A Dallas area native who allegedly used a crutch to assault police officers while storming the U.S. Capitol last month is set to appear in court on Friday, the FBI says.
Luke Coffee, 41, surrendered to authorities in Dallas on Thursday.
Coffee, a professional actor, is at least the ninth person in North Texas to be arrested in the Jan. 6 riot following a rally by former President Donald Trump. It happened as Congress was certifying the presidential election results.
U.S. Capitol Riot
According to a criminal complaint, Coffee wore a brown hat, camouflage clothing, and a blue bandana, and he allegedly wielded a crutch as he attempted to push his way into the U.S. Capitol on Jan. 6.
Photos of Coffee recorded on an officer's body-worn camera and security surveillance cameras were included in the criminal complaint as evidence in the case.
According to the criminal complaint, while storming the U.S. Capitol on Jan. 6, Coffee climbed up the steps to the Lower Terrace entryway and turned toward the crowd to make several statements.
The complaint alleges that after proceeding into the entryway, Coffee was involved in an altercation with Washington D.C. Metropolitan Police Department and U.S. Capitol Police Officers.
Footage from officers' body-worn cameras shows Coffee making physical contact with officers, the complaint alleges.
According to the complaint, Coffee retrieved a crutch from the top of the stairs, which he held over his head as he faced the crowd.
Coffee then used the crutch to push through the line of MPD and USCP officers at the Capitol Building.
According to the complaint, Coffee charged at the officers while "holding the crutch in a more aggressive manner."
The complaint alleges that, based on footage from officers' body-worn cameras, Coffee, "intended to further use the crutch as blunt object weapon by positioning the crutch directly toward the officer’s upper chest/head area."
A witness, who informed investigators that they met Coffee in the summer of 2020, told investigators that they recognized Coffee in videos of the riot at the Capitol Building that was posted on social media and YouTube. The witness told investigators that they had previously seen Coffee in a social media video discussing several conspiracy theories, the complaint alleges.
According to the criminal complaint, FBI agents conducted an interview with Coffee on Jan. 13, during which Coffee admitted being present at the U.S. Capitol on Jan. 6 and informed agents that he had been wearing a brown hat and held a crutch over his head while at the Capitol.
Coffee told agents that he, "did not engage in any type of physical confrontations with the police while at the Capitol Building," according to the complaint.

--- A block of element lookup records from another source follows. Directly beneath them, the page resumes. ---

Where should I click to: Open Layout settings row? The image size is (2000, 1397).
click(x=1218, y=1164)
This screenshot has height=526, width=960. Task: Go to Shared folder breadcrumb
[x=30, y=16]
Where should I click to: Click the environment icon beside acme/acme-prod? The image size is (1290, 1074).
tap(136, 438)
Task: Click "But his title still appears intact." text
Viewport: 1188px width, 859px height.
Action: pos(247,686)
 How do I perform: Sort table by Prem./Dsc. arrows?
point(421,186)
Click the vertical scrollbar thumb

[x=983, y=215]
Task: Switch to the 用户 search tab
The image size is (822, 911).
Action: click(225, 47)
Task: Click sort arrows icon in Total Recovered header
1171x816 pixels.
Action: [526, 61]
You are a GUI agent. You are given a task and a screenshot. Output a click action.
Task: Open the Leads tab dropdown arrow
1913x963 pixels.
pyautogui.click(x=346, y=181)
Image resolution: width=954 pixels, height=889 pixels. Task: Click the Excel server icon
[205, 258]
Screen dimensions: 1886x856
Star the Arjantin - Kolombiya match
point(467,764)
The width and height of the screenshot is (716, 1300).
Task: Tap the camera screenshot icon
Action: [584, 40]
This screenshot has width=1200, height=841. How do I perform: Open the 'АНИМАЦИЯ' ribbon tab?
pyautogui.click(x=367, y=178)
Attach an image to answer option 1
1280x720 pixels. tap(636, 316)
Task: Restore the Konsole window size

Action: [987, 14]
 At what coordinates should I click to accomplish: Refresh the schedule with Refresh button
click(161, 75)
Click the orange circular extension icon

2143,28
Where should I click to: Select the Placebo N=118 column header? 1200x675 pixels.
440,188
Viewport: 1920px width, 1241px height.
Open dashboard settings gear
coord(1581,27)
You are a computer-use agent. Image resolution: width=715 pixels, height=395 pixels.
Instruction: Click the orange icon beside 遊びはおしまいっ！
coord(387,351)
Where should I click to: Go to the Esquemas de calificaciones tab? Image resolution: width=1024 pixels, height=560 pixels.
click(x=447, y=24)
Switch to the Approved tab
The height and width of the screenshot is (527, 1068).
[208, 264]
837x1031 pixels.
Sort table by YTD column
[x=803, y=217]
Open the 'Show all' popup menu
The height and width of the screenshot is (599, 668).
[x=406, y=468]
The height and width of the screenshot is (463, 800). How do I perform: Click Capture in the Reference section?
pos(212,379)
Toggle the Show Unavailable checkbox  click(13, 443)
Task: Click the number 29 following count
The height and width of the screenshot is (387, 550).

According to the complaint, Coffee told agents that he departed Dallas in a truck on Jan. 4 and arrived in Washington D.C. on the night of Jan. 5. He stated that he "could not recall where he resided while in Washington D.C.," the complaint alleges.
Coffee informed the agents that he returned to Dallas on or about Jan. 7.
The complaint states that FBI Washington Field Office published multiple "Seeking Information" posters with photographs of individuals who participated in the riot at the Capitol Building.
After publishing one of these posters on Jan. 16, the FBI received several tips identifying one of the individuals pictured as Luke Coffee, the complaint alleges.
According to the criminal complaint, the FBI identified Luke Coffee using pictures and videos posted to social media, Coffee's driver's license, and pictures and videos recorded on officer's body-worn cameras and security surveillance cameras at the U.S. Capitol on Jan. 6.
Coffee is expected to face charges of assault of a federal law enforcement officer with a dangerous weapon, interference with law enforcement officer during civil disorder, obstruction of an official proceeding, unlawful entry on restricted grounds and disorderly conduct on capitol grounds.
As of Feb. 26, according to the George Washington University Program on Extremism, federal charges have been filed against more than 254 people associated with the riot, including North Texans Garret Miller, of Richardson; Larry Rendall Brock, of Grapevine; Nolan Cooke, of Savoy; Jennifer Leigh Ryan, of Frisco; Guy Wesley Reffitt, of Wylie; Troy Anthony Smocks, of Dallas; Nicholas DeCarlo, of Burleson; Daniel Goodwyn of Corinth; Jason Hyland, of McKinney, Katherine Schwab, and now Luke Coffee.